Regarding a 'mainline' slide (yet again), a noted journalist raises questions to ponder

A previous Religion Guy Memo looked at Canada's spiritual landscape as it celebrates its 150th anniversary.

That item provoked an e-mail response worth pondering by journalistic analysts. The writer is Kenneth A. Briggs, a competitor and friendly colleague as religion editor of The New York Times during the Religion Guy’s early years writing for Time magazine’s religion section. Briggs, also an award-winner for his work at Long Island Newsday, later became a college teacher, book author and independent journalist in varied media projects.

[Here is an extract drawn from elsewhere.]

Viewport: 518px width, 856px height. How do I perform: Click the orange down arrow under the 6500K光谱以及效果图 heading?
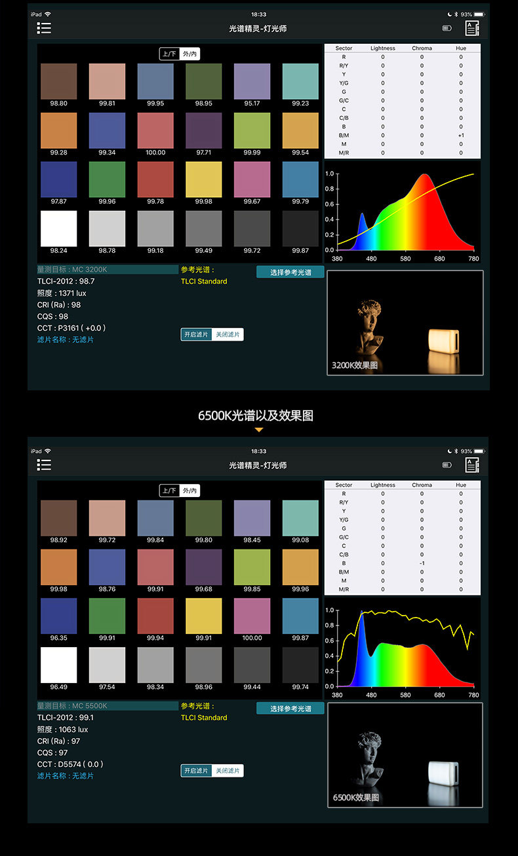click(259, 430)
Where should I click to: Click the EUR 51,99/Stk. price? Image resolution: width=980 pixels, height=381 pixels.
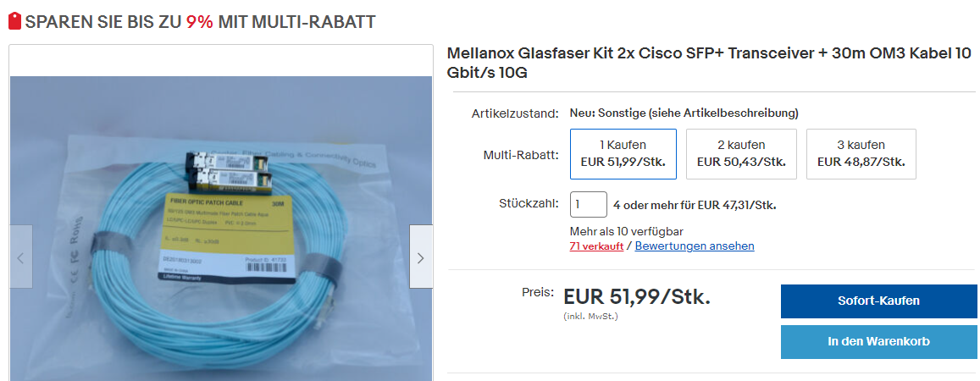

Importantly for this context, Briggs is a certified mainline Protestant as a Yale Divinity School graduate and an ordained elder in the largest U.S. mainline denomination, the United Methodist Church (which granted him a “special appointment” for journalistic work).

First, Briggs asks whether the Religion Guy was “suggesting cause-and-effect” in stating that both Canada and the U.S. “show remarkable losses for ‘mainline’ churches that have floated leftward”? These Protestants’ gradual numerical decline and liberal shifts this past half-century are established facts, but Briggs says the two could be simply “coincidental,” rather than that liberalism caused decline.

The Guy – yes – meant to imply that a shift toward more liberal doctrinal beliefs was one contributor to the unprecedented membership losses, with breakaways by local congregations, outright schisms, and individual members switching to other options or forsaking church altogether. Meanwhile, conservatives often held steady or gained adherents (though note the past decade’s smaller, but significant, decline for the staunchly conservative Southern Baptist Convention).

Briggs calls that scenario – linking doctrinal changes and numerical decline – “evangelical boilerplate.”

The Guy must quickly add that factors other than liberalism played into church trends.